What do you think of when you hear the term sex work?

The image that pops into your mind will be different from your friends and co-workers. We all have preconceived notions about sex work, and around the world, the perception of sex work fluctuates. Some circles are sex-positive, and others view sex work very differently.

Unfortunately, we live in a world where sex work does come with a negative stigma. Many sex workers face discrimination, leaving them vulnerable just for existing as adult entertainers. However, we can work towards changing this perception by raising awareness and education.

Are you curious about how stereotypes affect sex workers?

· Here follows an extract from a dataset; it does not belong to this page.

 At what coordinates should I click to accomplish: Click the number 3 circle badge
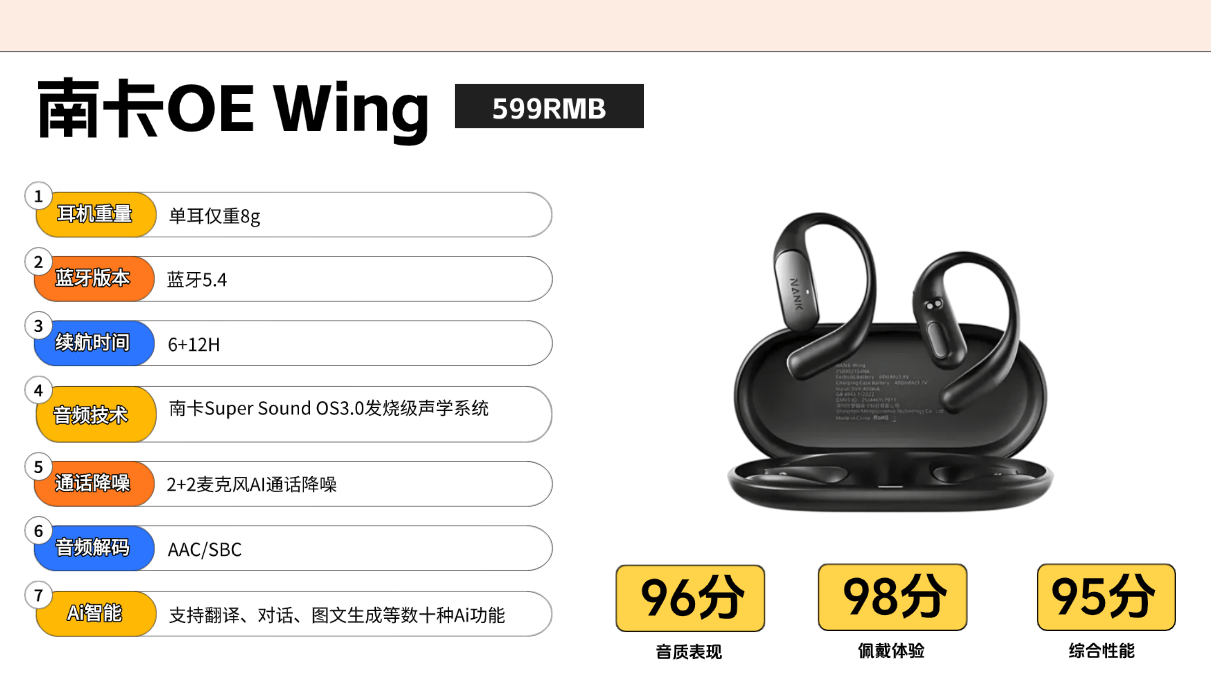pos(38,326)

Today, we’re investigating how sex workers can navigate discrimination and protect themselves from the stigma associated with their jobs.

Scroll down to learn more.

What do we mean by the stigma around sex work?

Before we dig into the stigma of sex work, let’s quickly define stigma.

Social stigma refers to discrimination or disapproval of an individual or group based on preconceived opinions and characteristics that make them different from the rest of society. For sex workers, this refers to working in an industry that’s still deemed “taboo” due to centuries of societal conditioning.

Stigma against sex workers is visible in most societies and many look down upon sex workers or assume they were forced into the role. Society has one fixed image of sex workers, and this doesn’t evolve with the times.

In short, stigma against sex workers refers to society’s negative assumptions towards anyone in the adult industry.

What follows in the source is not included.